Robert Plant has discussed longstanding claims that Jimmy Page and John Paul Jones wanted to carry on with Led Zeppelin without him, acknowledging his role in the band’s dissolution. This was during an interview with the Irish Examiner.
Regarding the band’s dissolution in 1980, the vocalist stated the following:
“You have to keep on developing. Probably for everybody and everything, it was the right thing; it was right for me. I think Jimmy and John Paul, for a while, wanted to keep it going but we all change.”
From ‘Bron-Yr-Aur’ To Mature Artistry
He went on, considering the change in his own songwriting and creative direction:
“You have to go from the writing of youth, you’re talking about ‘Bron-Yr-Aur’ and ‘Battle of Evermore,’ from writing in that fashion and those visions of a life and an eternal rub between people to the maturity you find along the way; I’m doing the right thing.”
Post-Breakup Paths And Reunion Hopes
Upon John Bonham’s passing and the band’s dissolution, each member pursued their individual interests. Although the band has only reunited on special occasions over the past 40 years, fans had hoped for a reunion. They reunited for the first time in 1985 at Live Aid. After that, they performed together three more times, the final one being an Ahmet Ertegun tribute show where Jason Bonham replaced his father on the drums.
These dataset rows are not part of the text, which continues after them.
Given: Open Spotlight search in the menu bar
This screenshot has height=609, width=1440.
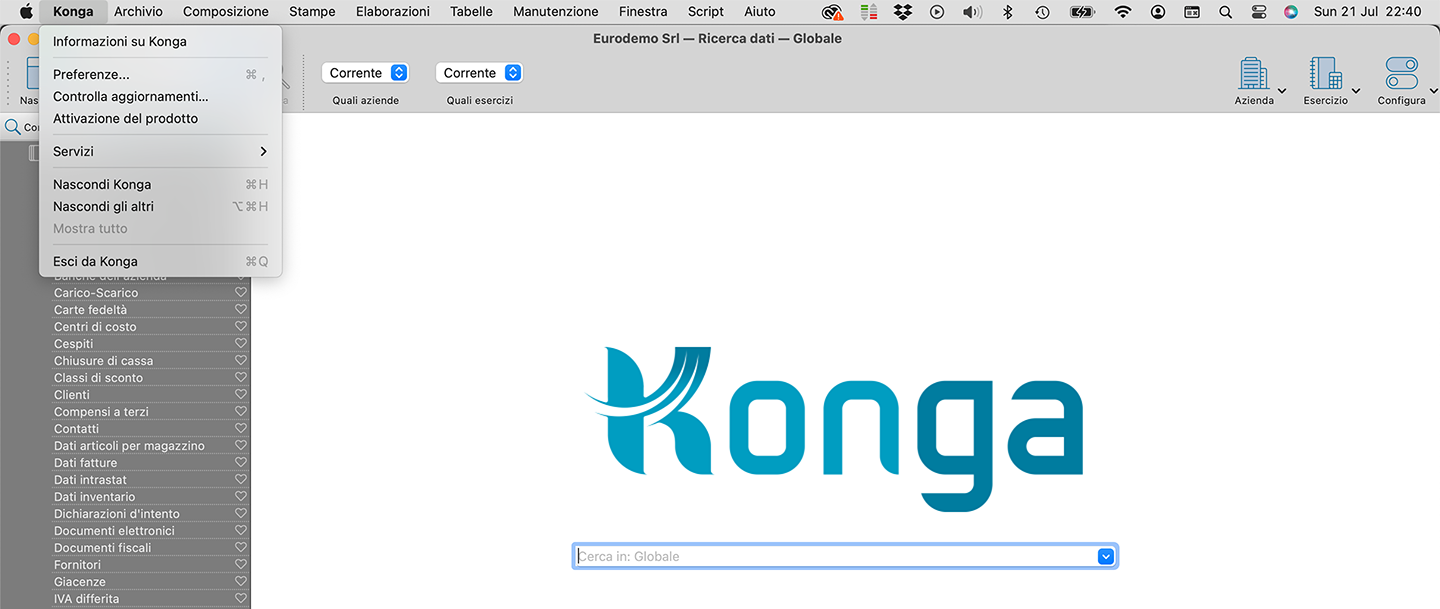Looking at the screenshot, I should [1225, 12].
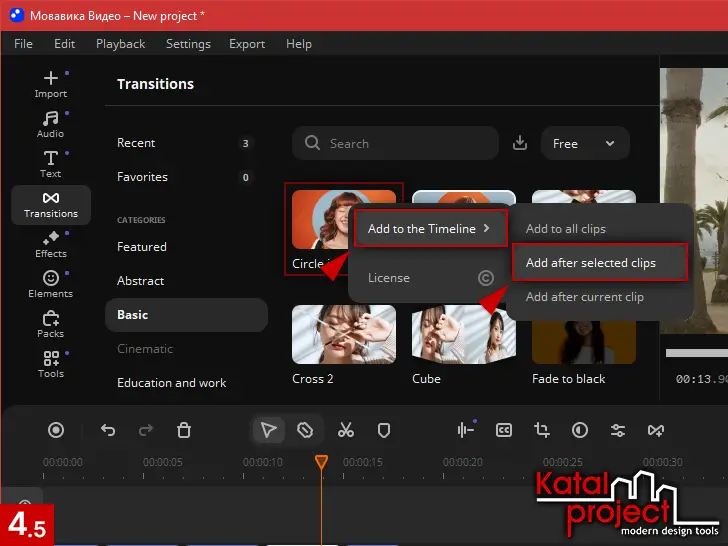This screenshot has height=546, width=728.
Task: Open the Import panel in sidebar
Action: pos(50,84)
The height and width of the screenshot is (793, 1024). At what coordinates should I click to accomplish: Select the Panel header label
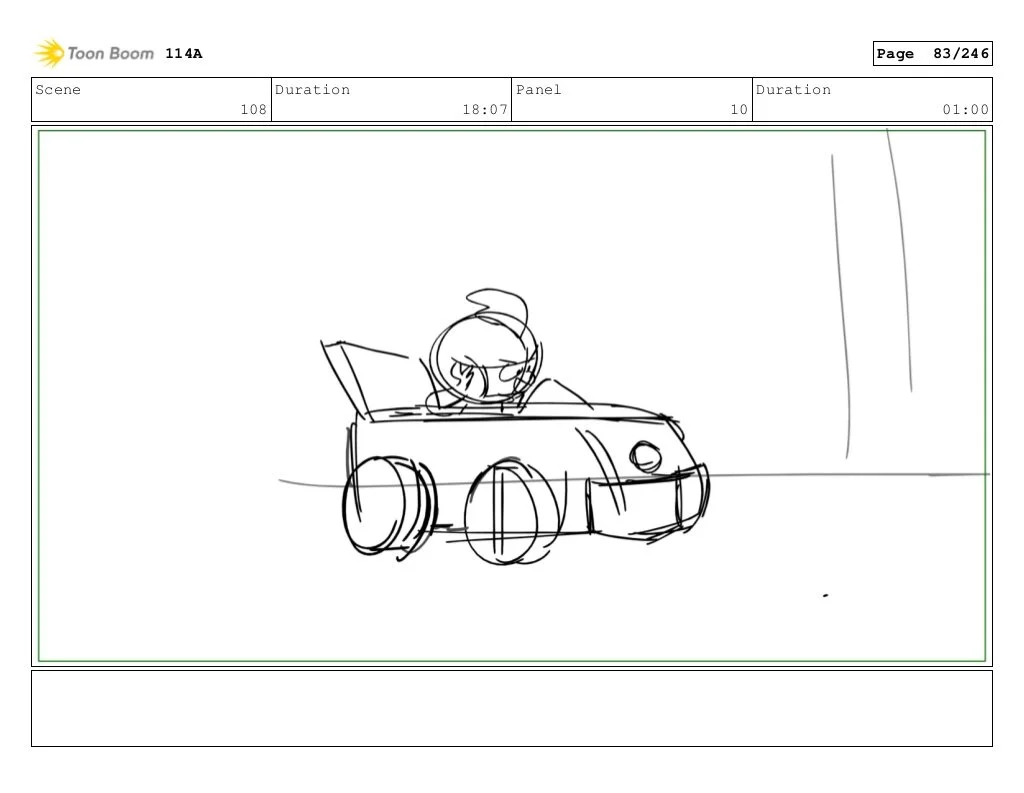click(538, 89)
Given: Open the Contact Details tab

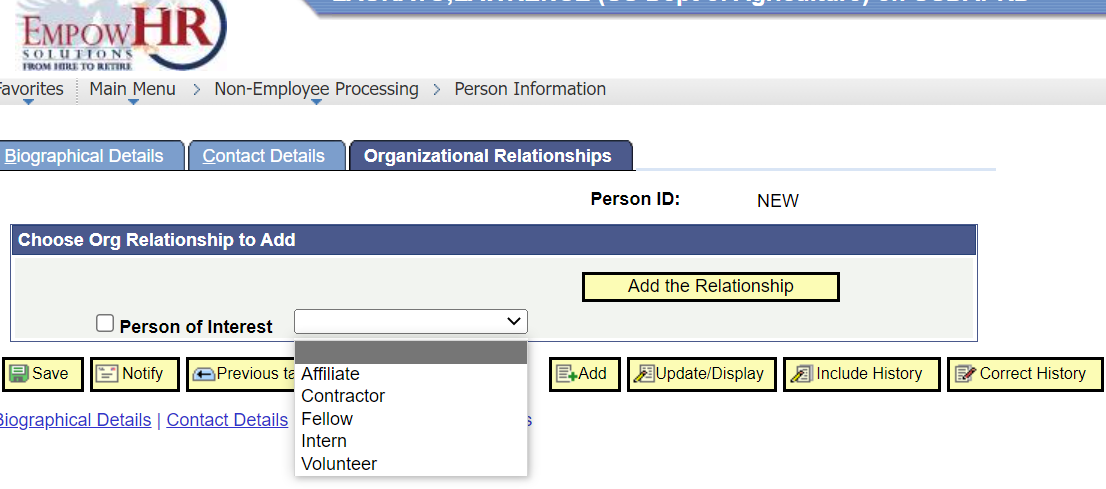Looking at the screenshot, I should click(x=264, y=156).
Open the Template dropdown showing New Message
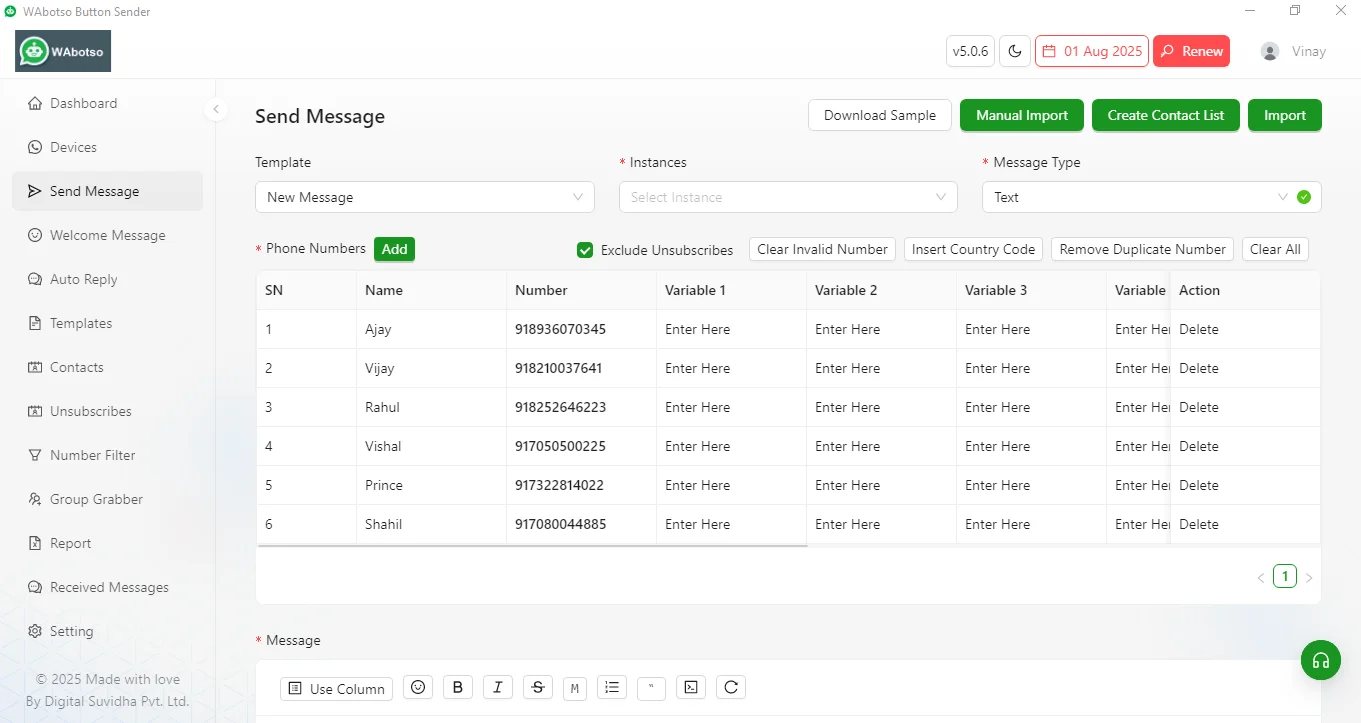Image resolution: width=1361 pixels, height=723 pixels. (425, 197)
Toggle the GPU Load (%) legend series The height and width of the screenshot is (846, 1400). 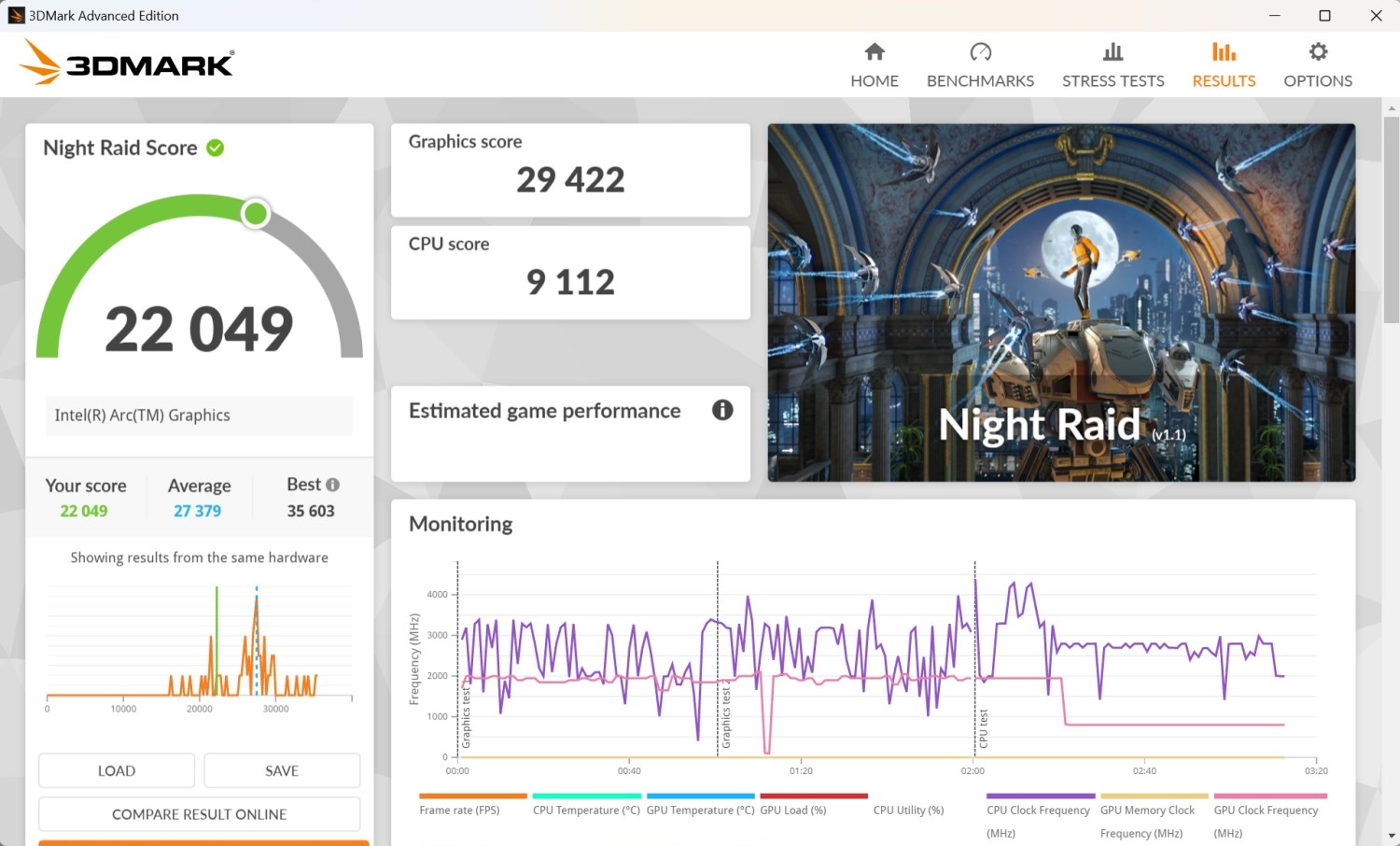pyautogui.click(x=792, y=811)
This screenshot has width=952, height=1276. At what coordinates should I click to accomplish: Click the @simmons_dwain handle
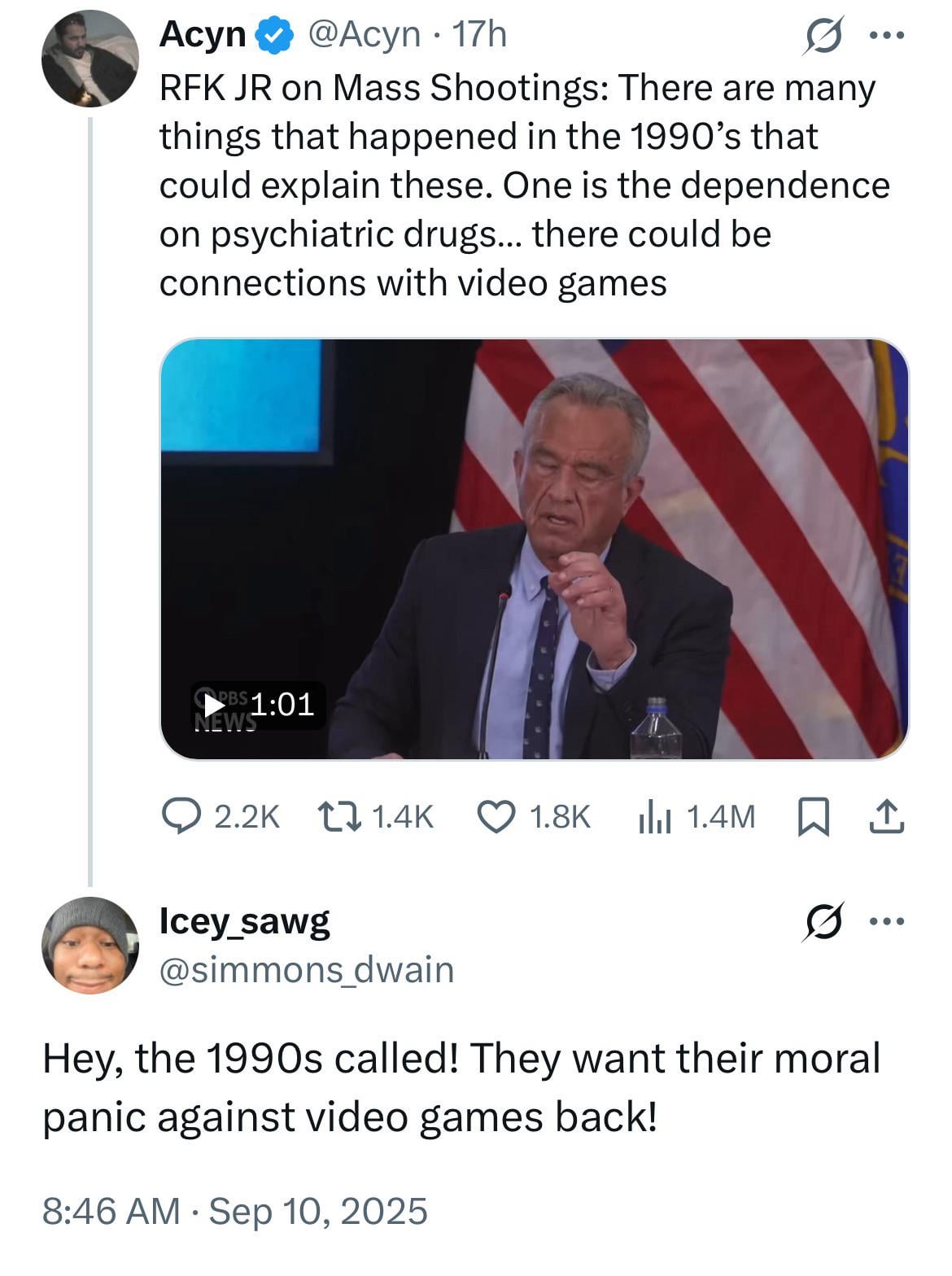pos(306,970)
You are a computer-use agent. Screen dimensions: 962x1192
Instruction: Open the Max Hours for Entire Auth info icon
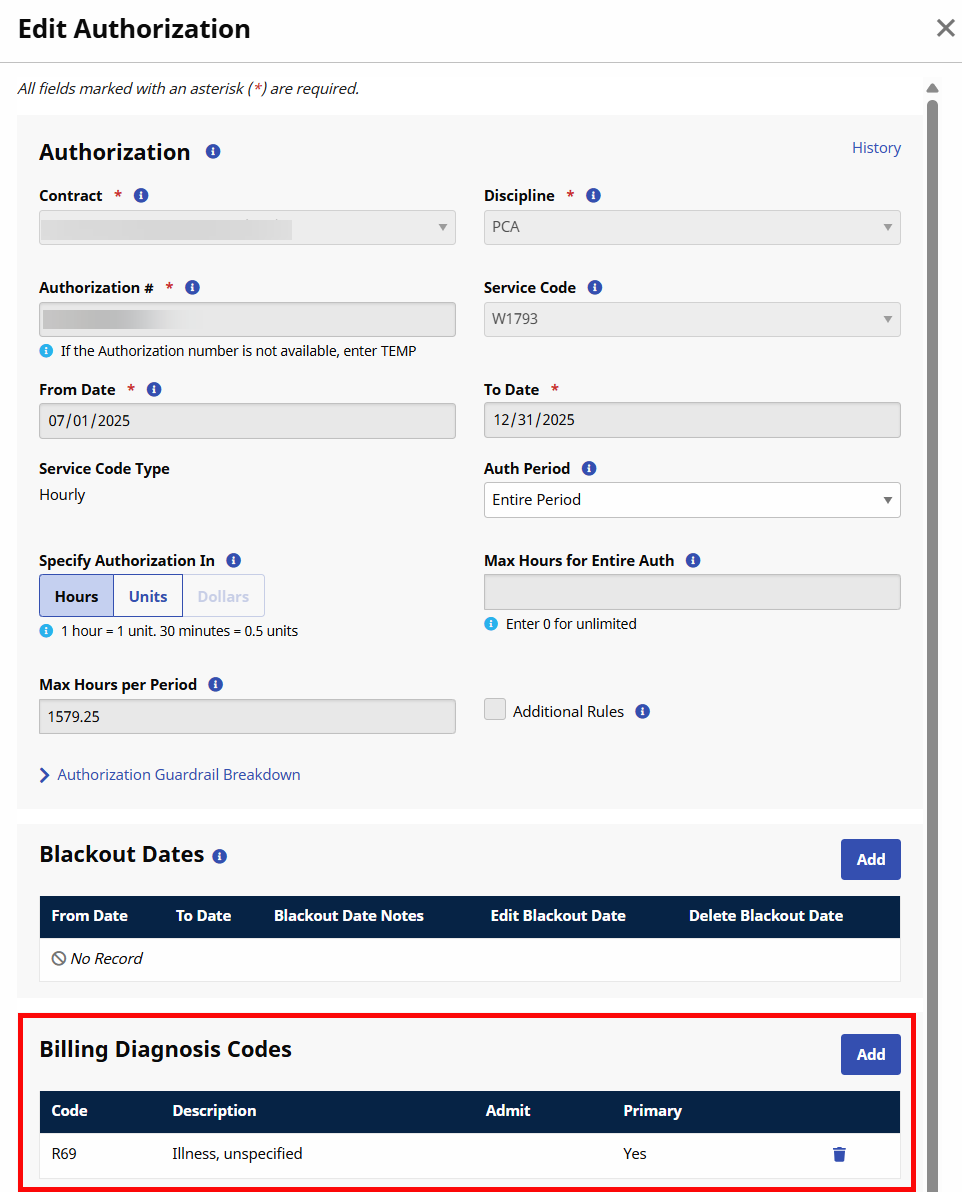click(x=693, y=560)
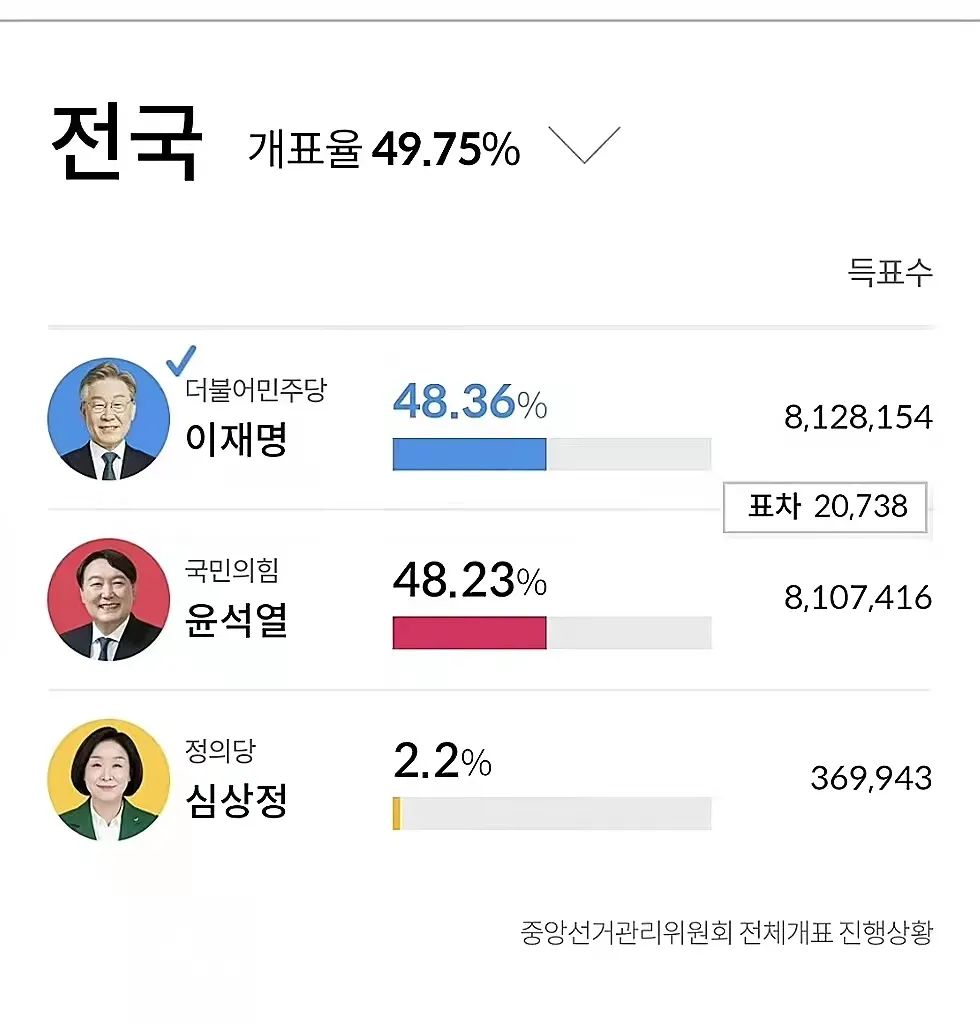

While Plant was adamantly opposed to Led Zeppelin getting back together, Jason Bonham thought it would. At the 2007 Ahmet Ertegun memorial show, he praised Jason’s drumming but said that despite the passage of time and enormous offers—such as Richard Branson’s $800 million—he couldn’t go on without Bonham. In an interview with Billboard in 2018 Jason recalled:
“On the way back, I said to Plant, ‘I’ve got to ask you… are we gonna get the band back together?’ And he said, ‘I loved your dad way too much. It’s no disrespect to you; You know the stuff better than all of us, and no one else who is alive can play it like you. But it’s not the same. I can’t go out there and fake it. I can’t be a jukebox. I can’t go out there and try to do it that way.’ He told me, ‘When your father left us, left the world, that was it for Led Zeppelin. We couldn’t do what the Who did. It was too vital.'”
Debunking Alison Krauss Rumors
Plant later addressed the reports that he didn’t desire a full reunion following the 2007 event, citing Alison Krauss as the cause, in an interview with Rolling Stone in 2021. With the following statements, the leader clarified why he just wasn’t interested in the band getting back together:
“It was nothing like that. Basically, we were lined up to do what we were going to do, and that gig was a one-off gig for all the right reasons: to kickstart a charitable trust for students in the name of Ahmet Ertegun. Everybody’s around going, ‘Look, this could be great,’ and you knew what it took to get it to that point, and you knew what it might take. The conversation didn’t even involve three people.”
In 2022, the rock star again ruled out a Led Zeppelin reunion in an interview with the Los Angeles Times. He disclosed that he doesn’t get the creative stimulus he craves from playing in front of large crowds again.